EXCERPTED DATA.
--- START ---

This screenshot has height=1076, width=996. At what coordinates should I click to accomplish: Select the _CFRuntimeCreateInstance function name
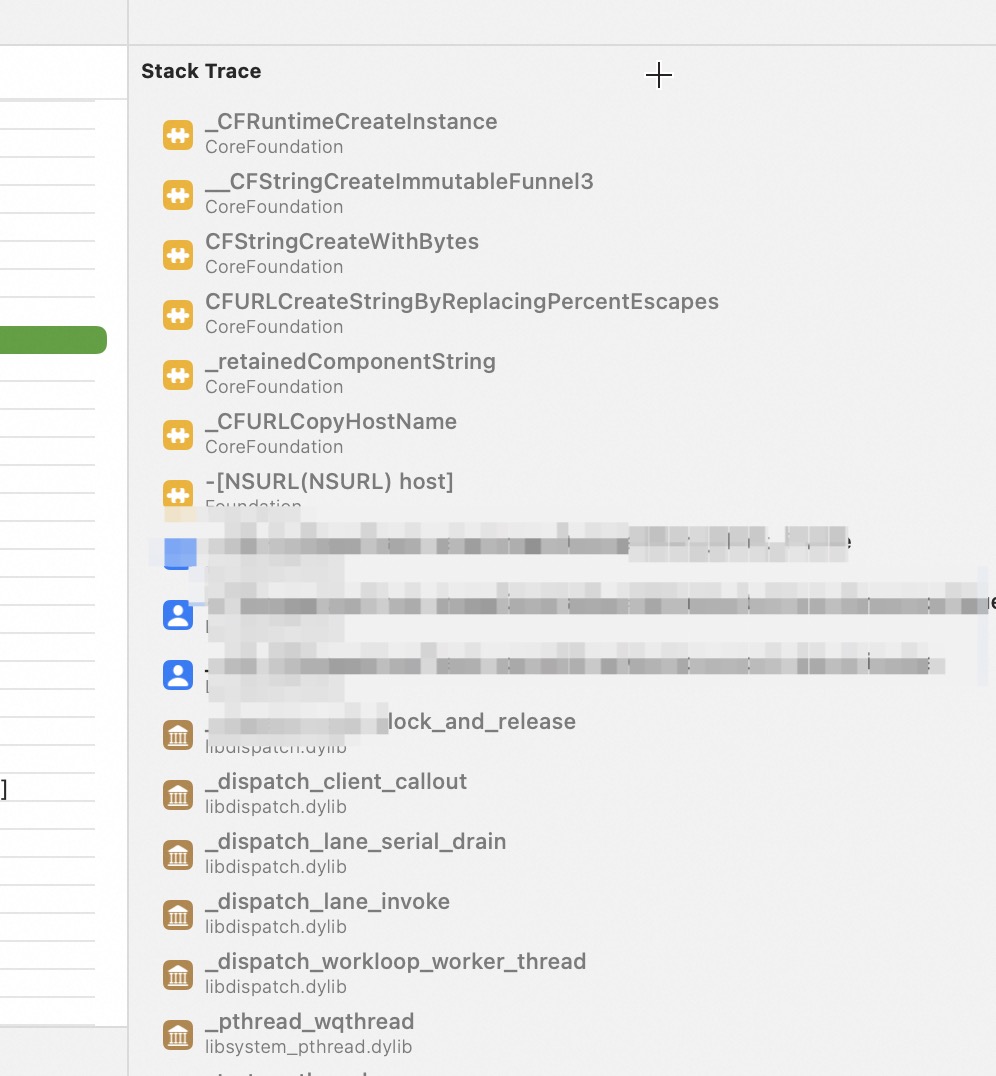coord(351,122)
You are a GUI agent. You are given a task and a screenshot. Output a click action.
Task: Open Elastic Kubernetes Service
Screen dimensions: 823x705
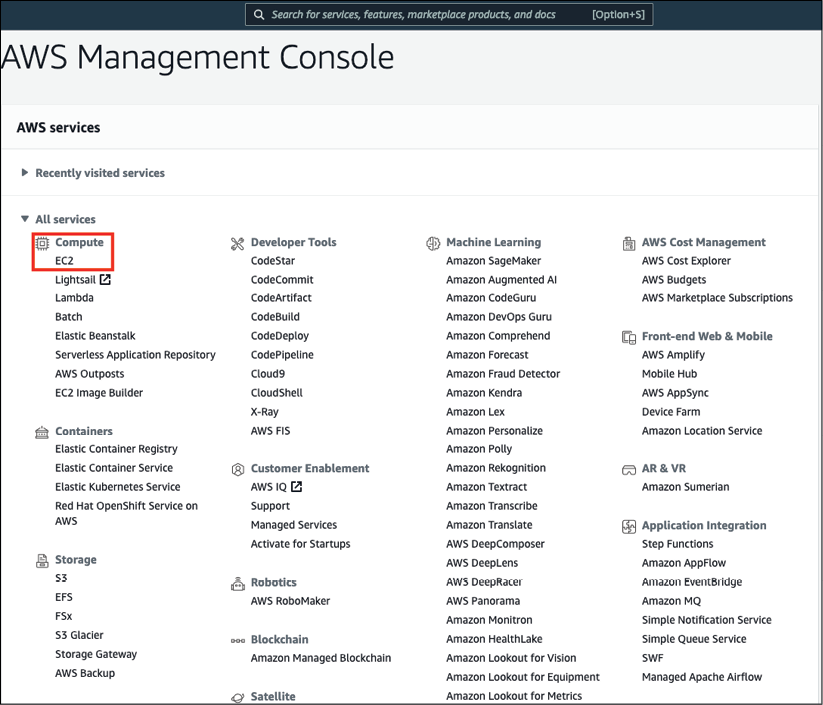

--- END ---

Quote the records in full and exactly; skip any image.

RESULT OF THIS TASK.
This screenshot has height=1076, width=996. At what coordinates should I click to accomplish: Select the _CFRuntimeCreateInstance function name
coord(351,122)
You are a GUI agent. You are given a task and a screenshot. Output a click action.
Task: Open Elastic Kubernetes Service
Screen dimensions: 823x705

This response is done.